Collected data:
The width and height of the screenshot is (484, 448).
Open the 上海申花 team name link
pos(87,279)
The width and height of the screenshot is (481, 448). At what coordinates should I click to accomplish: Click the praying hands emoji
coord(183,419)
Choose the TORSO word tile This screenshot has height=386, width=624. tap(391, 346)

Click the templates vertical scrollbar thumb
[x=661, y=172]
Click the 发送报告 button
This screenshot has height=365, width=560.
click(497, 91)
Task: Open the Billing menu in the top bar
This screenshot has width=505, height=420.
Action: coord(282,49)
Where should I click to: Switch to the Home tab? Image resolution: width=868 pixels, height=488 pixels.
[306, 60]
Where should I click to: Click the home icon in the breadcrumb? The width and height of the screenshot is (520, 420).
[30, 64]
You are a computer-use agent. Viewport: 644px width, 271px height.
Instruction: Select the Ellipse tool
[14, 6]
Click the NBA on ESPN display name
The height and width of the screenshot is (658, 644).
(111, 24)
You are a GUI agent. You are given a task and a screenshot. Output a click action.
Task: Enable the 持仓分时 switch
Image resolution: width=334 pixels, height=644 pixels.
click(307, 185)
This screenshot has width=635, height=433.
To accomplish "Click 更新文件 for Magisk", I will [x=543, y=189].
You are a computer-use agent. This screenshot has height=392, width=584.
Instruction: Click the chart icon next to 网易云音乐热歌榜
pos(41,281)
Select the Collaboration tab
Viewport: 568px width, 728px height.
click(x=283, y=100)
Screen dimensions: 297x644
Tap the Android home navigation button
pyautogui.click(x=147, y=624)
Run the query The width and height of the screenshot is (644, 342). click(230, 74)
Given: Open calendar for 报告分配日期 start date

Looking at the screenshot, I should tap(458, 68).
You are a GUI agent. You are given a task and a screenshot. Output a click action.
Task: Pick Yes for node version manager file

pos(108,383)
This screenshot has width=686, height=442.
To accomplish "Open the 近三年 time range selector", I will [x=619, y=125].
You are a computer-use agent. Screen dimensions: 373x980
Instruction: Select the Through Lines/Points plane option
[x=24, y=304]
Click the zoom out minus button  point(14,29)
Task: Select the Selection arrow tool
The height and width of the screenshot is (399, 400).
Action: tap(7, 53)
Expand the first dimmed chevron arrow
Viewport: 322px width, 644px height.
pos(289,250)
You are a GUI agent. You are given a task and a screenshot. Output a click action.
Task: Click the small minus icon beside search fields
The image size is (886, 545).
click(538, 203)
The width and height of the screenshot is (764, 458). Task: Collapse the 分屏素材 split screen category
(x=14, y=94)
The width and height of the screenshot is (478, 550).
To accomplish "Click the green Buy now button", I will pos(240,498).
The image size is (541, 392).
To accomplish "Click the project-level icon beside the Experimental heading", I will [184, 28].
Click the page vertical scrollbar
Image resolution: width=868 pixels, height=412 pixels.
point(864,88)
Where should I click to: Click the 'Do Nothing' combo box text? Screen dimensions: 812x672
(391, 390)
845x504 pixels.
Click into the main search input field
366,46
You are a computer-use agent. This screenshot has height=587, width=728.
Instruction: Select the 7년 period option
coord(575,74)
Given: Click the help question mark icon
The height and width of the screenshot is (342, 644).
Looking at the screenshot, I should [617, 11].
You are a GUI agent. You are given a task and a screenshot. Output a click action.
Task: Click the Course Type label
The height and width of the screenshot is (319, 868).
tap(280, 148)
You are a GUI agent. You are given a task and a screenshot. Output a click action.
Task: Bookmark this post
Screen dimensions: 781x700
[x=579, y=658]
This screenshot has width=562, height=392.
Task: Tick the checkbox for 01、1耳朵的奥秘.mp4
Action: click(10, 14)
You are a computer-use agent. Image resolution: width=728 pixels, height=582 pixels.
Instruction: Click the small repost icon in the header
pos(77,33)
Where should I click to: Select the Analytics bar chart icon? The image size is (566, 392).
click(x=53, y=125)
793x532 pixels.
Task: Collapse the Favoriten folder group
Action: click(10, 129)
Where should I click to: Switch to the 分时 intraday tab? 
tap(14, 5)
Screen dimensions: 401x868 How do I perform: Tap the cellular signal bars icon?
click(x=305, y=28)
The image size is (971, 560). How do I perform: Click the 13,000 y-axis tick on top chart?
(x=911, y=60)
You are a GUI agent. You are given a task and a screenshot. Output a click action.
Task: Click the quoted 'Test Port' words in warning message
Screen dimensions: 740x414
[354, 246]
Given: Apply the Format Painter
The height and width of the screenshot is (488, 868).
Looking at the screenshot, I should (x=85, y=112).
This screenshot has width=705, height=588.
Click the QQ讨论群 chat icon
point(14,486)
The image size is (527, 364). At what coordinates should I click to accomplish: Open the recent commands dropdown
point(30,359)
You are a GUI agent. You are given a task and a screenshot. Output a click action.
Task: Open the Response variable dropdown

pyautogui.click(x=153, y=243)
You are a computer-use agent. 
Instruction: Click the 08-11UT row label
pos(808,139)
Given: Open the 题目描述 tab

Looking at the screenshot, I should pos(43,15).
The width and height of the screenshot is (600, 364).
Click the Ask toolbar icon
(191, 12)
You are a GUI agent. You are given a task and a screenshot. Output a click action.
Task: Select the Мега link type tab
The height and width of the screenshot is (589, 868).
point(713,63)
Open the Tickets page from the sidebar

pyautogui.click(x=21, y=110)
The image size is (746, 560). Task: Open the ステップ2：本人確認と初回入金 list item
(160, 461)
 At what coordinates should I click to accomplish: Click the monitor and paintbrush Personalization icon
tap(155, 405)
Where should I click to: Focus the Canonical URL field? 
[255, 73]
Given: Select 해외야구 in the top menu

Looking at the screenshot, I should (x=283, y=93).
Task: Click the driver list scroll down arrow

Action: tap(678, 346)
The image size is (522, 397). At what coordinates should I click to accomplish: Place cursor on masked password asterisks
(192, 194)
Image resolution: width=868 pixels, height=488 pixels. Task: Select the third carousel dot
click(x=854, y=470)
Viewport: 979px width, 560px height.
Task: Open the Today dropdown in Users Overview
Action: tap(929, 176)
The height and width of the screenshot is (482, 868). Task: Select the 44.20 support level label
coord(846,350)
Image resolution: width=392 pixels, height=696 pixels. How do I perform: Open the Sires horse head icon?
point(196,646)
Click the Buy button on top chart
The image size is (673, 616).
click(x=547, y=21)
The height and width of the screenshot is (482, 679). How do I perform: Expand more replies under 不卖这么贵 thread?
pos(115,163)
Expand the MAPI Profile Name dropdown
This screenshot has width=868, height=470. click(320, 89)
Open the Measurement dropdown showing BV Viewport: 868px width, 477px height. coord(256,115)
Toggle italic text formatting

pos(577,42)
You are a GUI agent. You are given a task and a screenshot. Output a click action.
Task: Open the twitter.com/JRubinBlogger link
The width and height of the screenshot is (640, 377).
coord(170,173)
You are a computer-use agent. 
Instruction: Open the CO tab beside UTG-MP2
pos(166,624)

◆ **WHAT YOU NEED TO DO**: Please reproduce the records exactly, without leaving any out.

◆ **SOLVED PROBLEM**:
The width and height of the screenshot is (484, 448).
Open the 上海申花 team name link
pos(87,279)
The width and height of the screenshot is (481, 448). At what coordinates should I click to accomplish: Click the praying hands emoji
coord(183,419)
Choose the TORSO word tile This screenshot has height=386, width=624. tap(391, 346)

Click the templates vertical scrollbar thumb
[x=661, y=172]
Click the 发送报告 button
This screenshot has height=365, width=560.
click(497, 91)
Task: Open the Billing menu in the top bar
This screenshot has width=505, height=420.
Action: coord(282,49)
Where should I click to: Switch to the Home tab? Image resolution: width=868 pixels, height=488 pixels.
[306, 60]
Where should I click to: Click the home icon in the breadcrumb? The width and height of the screenshot is (520, 420).
[30, 64]
You are a computer-use agent. Viewport: 644px width, 271px height.
Instruction: Select the Ellipse tool
[14, 6]
Click the NBA on ESPN display name
The height and width of the screenshot is (658, 644).
(111, 24)
You are a GUI agent. You are given a task and a screenshot. Output a click action.
Task: Enable the 持仓分时 switch
Image resolution: width=334 pixels, height=644 pixels.
click(307, 185)
This screenshot has width=635, height=433.
To accomplish "Click 更新文件 for Magisk", I will [x=543, y=189].
You are a computer-use agent. This screenshot has height=392, width=584.
Instruction: Click the chart icon next to 网易云音乐热歌榜
pos(41,281)
Select the Collaboration tab
Viewport: 568px width, 728px height.
click(x=283, y=100)
Screen dimensions: 297x644
Tap the Android home navigation button
pyautogui.click(x=147, y=624)
Run the query The width and height of the screenshot is (644, 342). click(230, 74)
Given: Open calendar for 报告分配日期 start date

Looking at the screenshot, I should tap(458, 68).
You are a GUI agent. You are given a task and a screenshot. Output a click action.
Task: Pick Yes for node version manager file

pos(108,383)
This screenshot has width=686, height=442.
To accomplish "Open the 近三年 time range selector", I will [x=619, y=125].
You are a computer-use agent. Screen dimensions: 373x980
Instruction: Select the Through Lines/Points plane option
[x=24, y=304]
Click the zoom out minus button  point(14,29)
Task: Select the Selection arrow tool
The height and width of the screenshot is (399, 400).
Action: tap(7, 53)
Expand the first dimmed chevron arrow
Viewport: 322px width, 644px height.
pos(289,250)
You are a GUI agent. You are given a task and a screenshot. Output a click action.
Task: Click the small minus icon beside search fields
The image size is (886, 545).
click(538, 203)
The width and height of the screenshot is (764, 458). Task: Collapse the 分屏素材 split screen category
(x=14, y=94)
The width and height of the screenshot is (478, 550).
To accomplish "Click the green Buy now button", I will pos(240,498).
The image size is (541, 392).
To accomplish "Click the project-level icon beside the Experimental heading", I will [184, 28].
Click the page vertical scrollbar
Image resolution: width=868 pixels, height=412 pixels.
point(864,88)
Where should I click to: Click the 'Do Nothing' combo box text? Screen dimensions: 812x672
(391, 390)
845x504 pixels.
Click into the main search input field
366,46
You are a computer-use agent. This screenshot has height=587, width=728.
Instruction: Select the 7년 period option
coord(575,74)
Given: Click the help question mark icon
The height and width of the screenshot is (342, 644).
Looking at the screenshot, I should [617, 11].
You are a GUI agent. You are given a task and a screenshot. Output a click action.
Task: Click the Course Type label
The height and width of the screenshot is (319, 868).
tap(280, 148)
You are a GUI agent. You are given a task and a screenshot. Output a click action.
Task: Bookmark this post
Screen dimensions: 781x700
[x=579, y=658]
This screenshot has width=562, height=392.
Task: Tick the checkbox for 01、1耳朵的奥秘.mp4
Action: click(10, 14)
You are a computer-use agent. Image resolution: width=728 pixels, height=582 pixels.
Instruction: Click the small repost icon in the header
pos(77,33)
Where should I click to: Select the Analytics bar chart icon? The image size is (566, 392).
click(x=53, y=125)
793x532 pixels.
Task: Collapse the Favoriten folder group
Action: click(10, 129)
Where should I click to: Switch to the 分时 intraday tab? 
tap(14, 5)
Screen dimensions: 401x868 How do I perform: Tap the cellular signal bars icon?
click(x=305, y=28)
The image size is (971, 560). How do I perform: Click the 13,000 y-axis tick on top chart?
(x=911, y=60)
You are a GUI agent. You are given a task and a screenshot. Output a click action.
Task: Click the quoted 'Test Port' words in warning message
Screen dimensions: 740x414
[354, 246]
Given: Apply the Format Painter
The height and width of the screenshot is (488, 868).
Looking at the screenshot, I should (x=85, y=112).
This screenshot has width=705, height=588.
Click the QQ讨论群 chat icon
point(14,486)
The image size is (527, 364). At what coordinates should I click to accomplish: Open the recent commands dropdown
point(30,359)
You are a GUI agent. You are given a task and a screenshot. Output a click action.
Task: Open the Response variable dropdown

pyautogui.click(x=153, y=243)
You are a computer-use agent. 
Instruction: Click the 08-11UT row label
pos(808,139)
Given: Open the 题目描述 tab

Looking at the screenshot, I should pos(43,15).
The width and height of the screenshot is (600, 364).
Click the Ask toolbar icon
(191, 12)
You are a GUI agent. You are given a task and a screenshot. Output a click action.
Task: Select the Мега link type tab
The height and width of the screenshot is (589, 868).
point(713,63)
Open the Tickets page from the sidebar

pyautogui.click(x=21, y=110)
The image size is (746, 560). Task: Open the ステップ2：本人確認と初回入金 list item
(160, 461)
 At what coordinates should I click to accomplish: Click the monitor and paintbrush Personalization icon
tap(155, 405)
Where should I click to: Focus the Canonical URL field? 
[255, 73]
Given: Select 해외야구 in the top menu

Looking at the screenshot, I should (x=283, y=93).
Task: Click the driver list scroll down arrow

Action: tap(678, 346)
The image size is (522, 397). At what coordinates should I click to accomplish: Place cursor on masked password asterisks
(192, 194)
Image resolution: width=868 pixels, height=488 pixels. Task: Select the third carousel dot
click(x=854, y=470)
Viewport: 979px width, 560px height.
Task: Open the Today dropdown in Users Overview
Action: tap(929, 176)
The height and width of the screenshot is (482, 868). Task: Select the 44.20 support level label
coord(846,350)
Image resolution: width=392 pixels, height=696 pixels. How do I perform: Open the Sires horse head icon?
point(196,646)
Click the Buy button on top chart
The image size is (673, 616).
click(x=547, y=21)
The height and width of the screenshot is (482, 679). How do I perform: Expand more replies under 不卖这么贵 thread?
pos(115,163)
Expand the MAPI Profile Name dropdown
This screenshot has width=868, height=470. click(320, 89)
Open the Measurement dropdown showing BV Viewport: 868px width, 477px height. coord(256,115)
Toggle italic text formatting

pos(577,42)
You are a GUI agent. You are given a task and a screenshot. Output a click action.
Task: Open the twitter.com/JRubinBlogger link
The width and height of the screenshot is (640, 377).
coord(170,173)
You are a computer-use agent. 
Instruction: Open the CO tab beside UTG-MP2
pos(166,624)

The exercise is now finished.